Given problem:
Convert everything from the line containing "Task: Click resource" down to the end of the entries into a two-column CSV with the columns instruction and coordinates. Each request gets one row, with each field quoted and line breaks replaced by spaces, and the pictures left out.

━━━━━ Supplied data

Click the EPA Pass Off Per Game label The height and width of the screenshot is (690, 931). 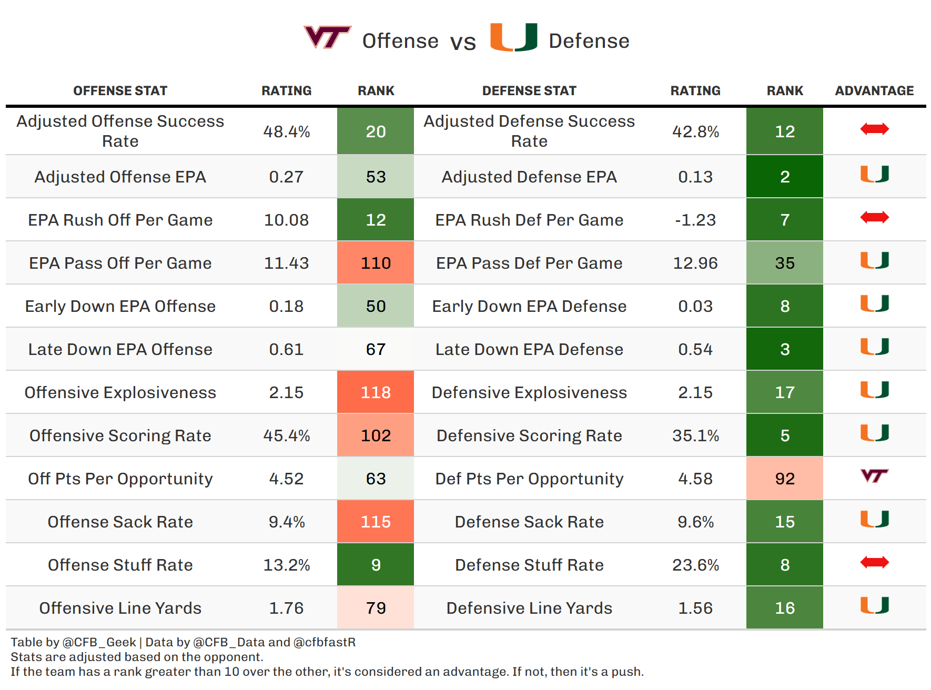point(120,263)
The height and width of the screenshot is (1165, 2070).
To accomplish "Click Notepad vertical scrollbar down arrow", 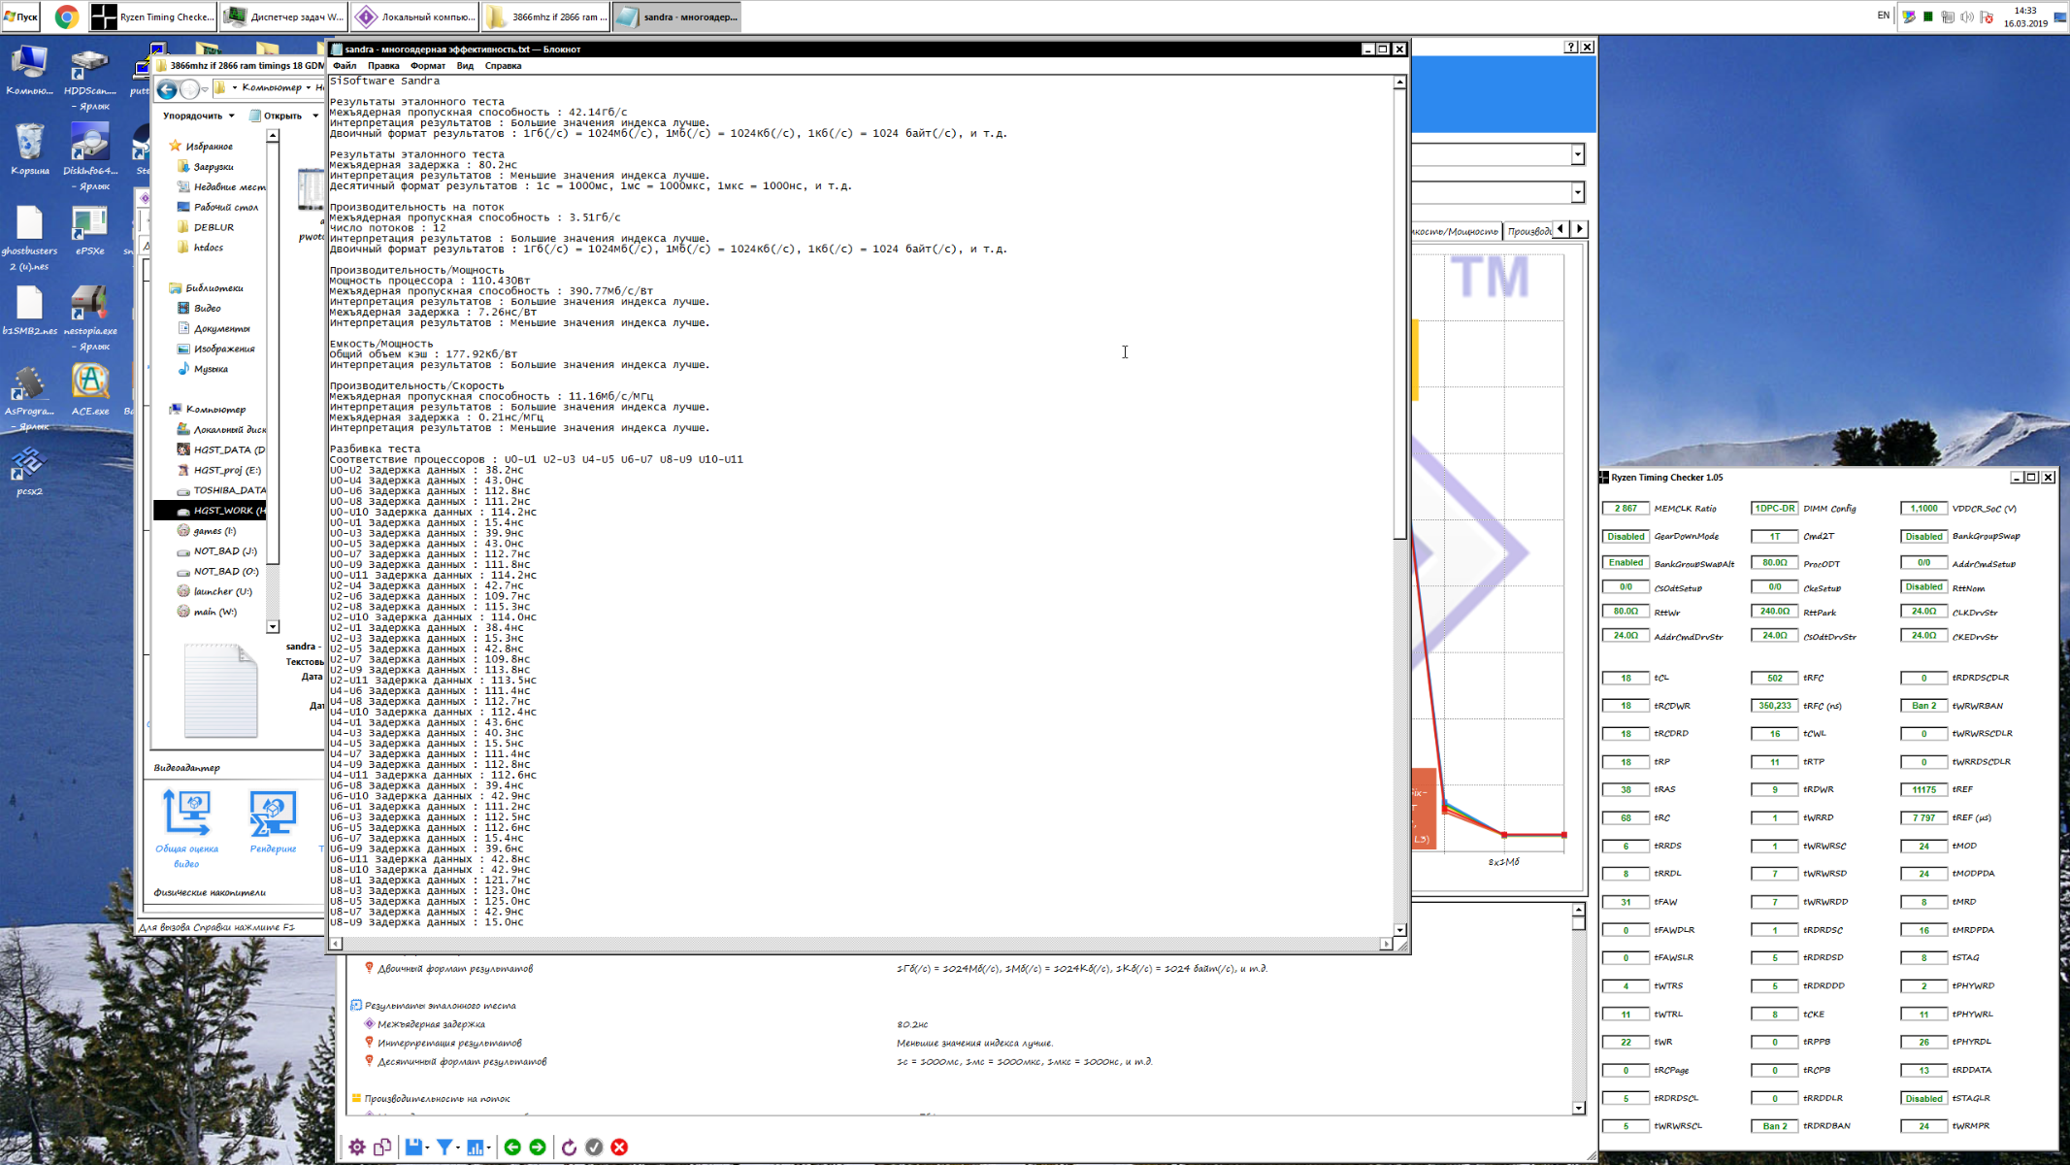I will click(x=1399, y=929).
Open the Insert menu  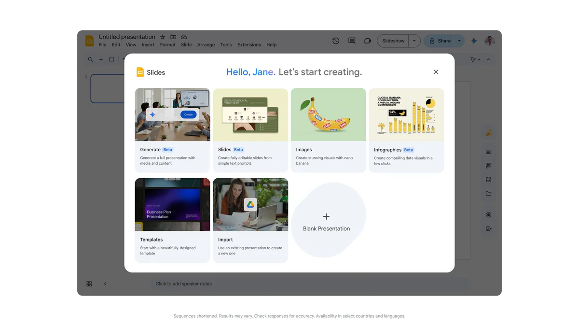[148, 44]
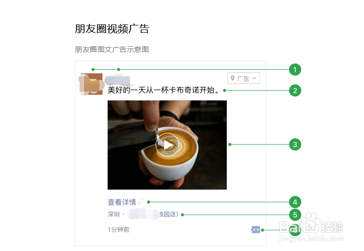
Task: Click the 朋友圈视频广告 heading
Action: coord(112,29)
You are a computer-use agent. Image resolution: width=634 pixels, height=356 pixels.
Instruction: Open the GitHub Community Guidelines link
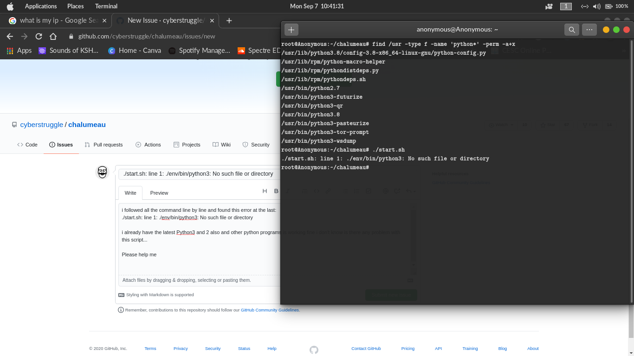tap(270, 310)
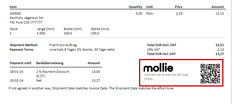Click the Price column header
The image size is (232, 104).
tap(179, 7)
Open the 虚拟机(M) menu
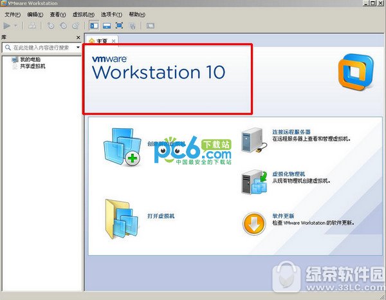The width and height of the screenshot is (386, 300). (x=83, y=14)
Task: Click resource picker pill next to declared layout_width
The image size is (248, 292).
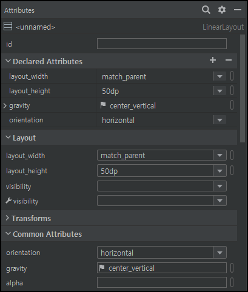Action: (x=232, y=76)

━━━━━━━━━━

Task answer:
instruction,coordinates
"Task: Click resource picker pill next to declared layout_width The image size is (248, 292).","Action: (x=232, y=76)"